Questões Sociais Não se conhece nenhuma solução válida para a sustentabilidade económico-financeira do país, salvaguardando a social e a ambiental. Existe, no entanto, um caminho por desbravar, para o qual convergem inúmeras veredas. O caminho é o “humanismo integral”, que não garante qualquer solução global à partida, mas contém potencialidades inesgotáveis. Ele é compatível com as orientações socialistas, social-democratas e democráticas cristãs que nos têm governado.
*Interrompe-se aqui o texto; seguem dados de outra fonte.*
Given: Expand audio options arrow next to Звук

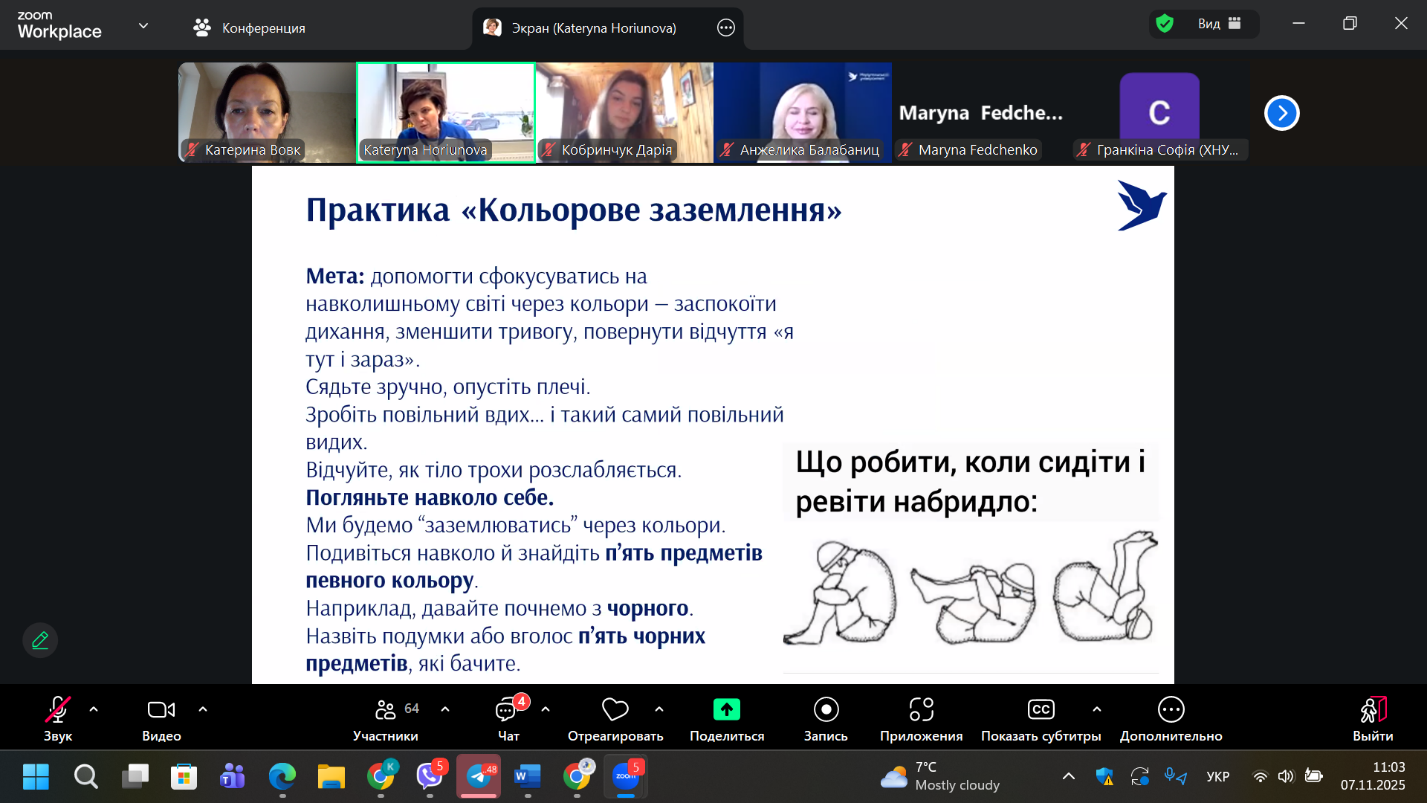Looking at the screenshot, I should (x=94, y=709).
Parece também perfeitamente compatível com o bom senso.
Entre as veredas que convergem para este caminho, podem assinalar-se: (a) – a manutenção e intensificação das políticas de austeridade; (b) – a racionalização, a justiça e a humanização nessas políticas; (c) – a facilitação da vida das unidades económicas de subsistência e das empresas que procuram cumprir a lei; (d) – a tendência para a eliminação de apoios financeiros não reembolsáveis a empresas e a outras entidades de natureza económica; (e) – a regulação estratégica e maleável da economia através do ajustamento e do cumprimento da legislação, salvaguardando o princípio da gradualidade; (f) – a não redução das políticas sociais à distribuição de meios financeiros nem à prestação de serviços, apesar de tudo isto ser indispensável; (g) – a intensificação e difusão da consciência e da responsabilidade sociais, na esfera pessoal e colectiva; (h) – a mobilização de esforços e a optimização de meios disponíveis, para que os problemas sociais se vão resolvendo, ou ao menos atenuando, a partir dos mais graves e mais ocultados.
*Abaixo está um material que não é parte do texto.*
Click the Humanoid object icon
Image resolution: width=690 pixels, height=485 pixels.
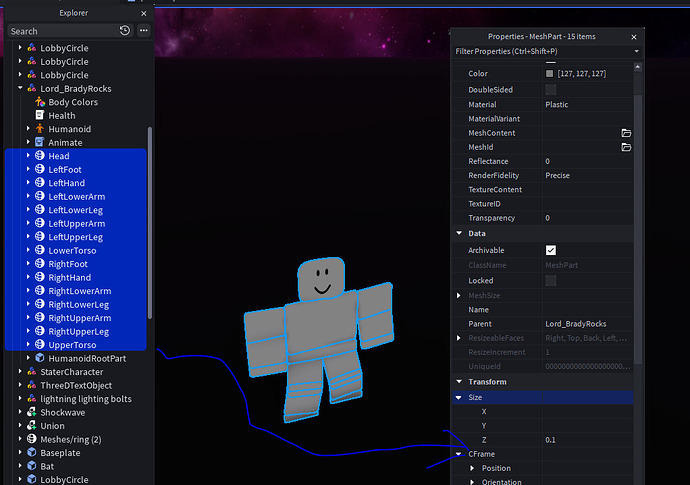pyautogui.click(x=39, y=129)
Tais soluções poderão ser mais perfeitas ou imperfeitas, mais definitivas ou provisórias, mais de carácter geral ou pontuais. Indispensável é que nenhum problema ou caso fique excluído. Mais valem soluções menos adequadas, do que o abandono de quem vive os problemas. Mais vale abranger de maneira imperfeita a generalidade dos problemas e casos sociais, do que abranger, com suposta perfeição, uma percentagem reduzida. E mais vale a consciência dos problemas e casos sociais, incluindo os mais ocultados e graves, mesmo não os podendo resolver, do que evitar o seu conhecimento pretextando a impossibilidade de solução.
Até hoje os governos quase só têm desbravado a primeira das oito veredas acabadas de referir. Será que o PS, na sequência do Congresso, também irá trilhar as outras?